Quiet Time to Increase Breastfeeding Rates and Enhance Women's Hospital Experiences in the Postpartum Period.

Document Type


Publication Date


Publication Title

Nurs Womens Health


california; lcmmc; phcmc


OBJECTIVE: To facilitate optimal hospital experiences and breastfeeding clinical outcomes among women by reducing interruptions during their first 24 hours in the postpartum period.

DESIGN: Evidence-based practice change initiated by a registered nurse staff member.

SETTING/LOCAL PROBLEM: There was concern that numerous visitor and staff interruptions to women during their early postpartum hours were interfering with establishing breastfeeding and maintaining a restful environment on our 21-bed postpartum unit within a 377-bed, Magnet-recognized, religiously affiliated hospital in suburban southern California.

PARTICIPANTS: Medically stable women with uncomplicated childbirth during the previous 24 hours and women in the postpartum period whose responses were recorded in facility databases maintained by the departments of Lactation Services and Nursing Research.

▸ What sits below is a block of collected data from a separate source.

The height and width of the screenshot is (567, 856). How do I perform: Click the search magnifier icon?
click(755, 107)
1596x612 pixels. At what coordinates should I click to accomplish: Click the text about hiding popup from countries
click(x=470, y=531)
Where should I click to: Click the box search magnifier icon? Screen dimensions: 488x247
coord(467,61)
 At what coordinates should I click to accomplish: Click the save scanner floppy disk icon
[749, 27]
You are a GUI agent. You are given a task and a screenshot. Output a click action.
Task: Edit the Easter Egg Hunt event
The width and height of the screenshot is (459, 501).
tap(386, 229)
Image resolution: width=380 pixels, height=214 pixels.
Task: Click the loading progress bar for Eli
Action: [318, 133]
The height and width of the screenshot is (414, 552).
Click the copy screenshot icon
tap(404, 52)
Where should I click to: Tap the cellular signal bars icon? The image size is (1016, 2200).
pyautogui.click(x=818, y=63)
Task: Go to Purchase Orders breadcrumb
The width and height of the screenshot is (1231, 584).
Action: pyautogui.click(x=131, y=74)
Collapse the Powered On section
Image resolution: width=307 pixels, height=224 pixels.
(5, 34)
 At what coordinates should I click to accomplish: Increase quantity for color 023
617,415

INTERVENTION/MEASUREMENTS: A daily quiet time from 1:00 p.m. to 3:00 p.m. was instituted on the postpartum unit. Measurements before and after implementing quiet time included data on (a) interruptions, as the number of times someone opened or entered women's room doors; (b) exclusive breastfeeding rates; and (c) women's postdischarge reports of their hospital experiences.

RESULTS: After quiet time was implemented, interruptions fell from an average of 74 to an average of 37 per day (n = 21, p = .02), and the percentage of women breastfeeding rose from 34% to 48% (n = 193, p = .39). Women's ratings of unit quietness improved significantly (n = 169, p = .008) to above the benchmark, and their overall facility rating and willingness to recommend the facility remained above the benchmark on surveys from the Hospital Consumer Assessment of Healthcare Providers and Systems.

CONCLUSION: A daily afternoon quiet time for women in the postpartum period may reduce interruptions to women and thereby potentially increase breastfeeding rates and improve women's perceptions of their hospital experiences. Unsolicited reports from staff suggested that quiet time was well received by nurses providing postpartum care.